We have defined benefit pension plans for certain employees and former employees, which are closed to new participants, and postretirement welfare plans that provide postretirement medical and life insurance benefits to certain employees. The cost of providing these benefits to eligible current and former employees is subject to changes in the market value of our pension and postretirement benefit plan assets, changing demographics, including longer life expectancy of plan participants and their beneficiaries and changes in health care costs. For further discussion of our defined benefit pension plan and postretirement welfare plans, see Note M of the Notes to Consolidated Financial Statements in this Annual Report.

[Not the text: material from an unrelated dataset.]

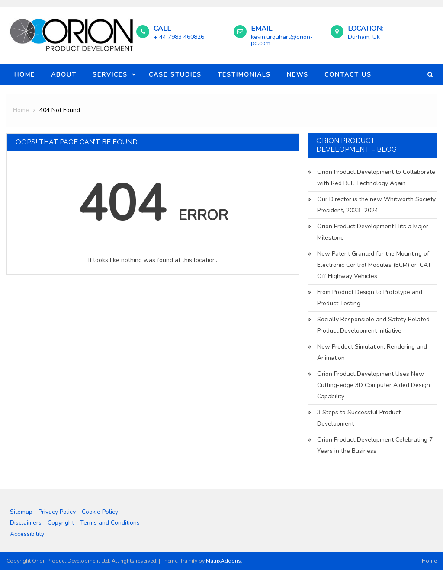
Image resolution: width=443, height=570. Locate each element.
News (297, 74)
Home (24, 74)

Any sustained declines in equity markets and reductions in bond yields may affect adversely the value of our pension and postretirement benefit plan assets. In these circumstances, additional cash contributions to our pension plans may be required, which could affect adversely our business, financial condition and cash flows.
If we fail to maintain an effective system of internal controls, we may not be able to report accurately our financial results or prevent fraud. As a result, current and potential holders of our equity and debt securities could lose confidence in our financial reporting.
Effective internal controls are necessary for us to provide reliable financial reports, prevent fraud and operate successfully as a public company. We cannot be certain that our efforts to maintain our internal controls will be successful, that we will be able to maintain adequate controls over our financial processes and reporting in the future or that we will be able to continue to comply with our obligations under Section 404 of the Sarbanes-Oxley Act of 2002. Any failure to maintain effective internal controls, or difficulties encountered in implementing or improving our internal controls, could harm our operating results or cause us to fail to meet our reporting obligations. Ineffective internal controls could also cause investors to lose confidence in our reported financial information, which would likely have a negative effect on the trading price of our equity, our access to capital markets and the cost of capital.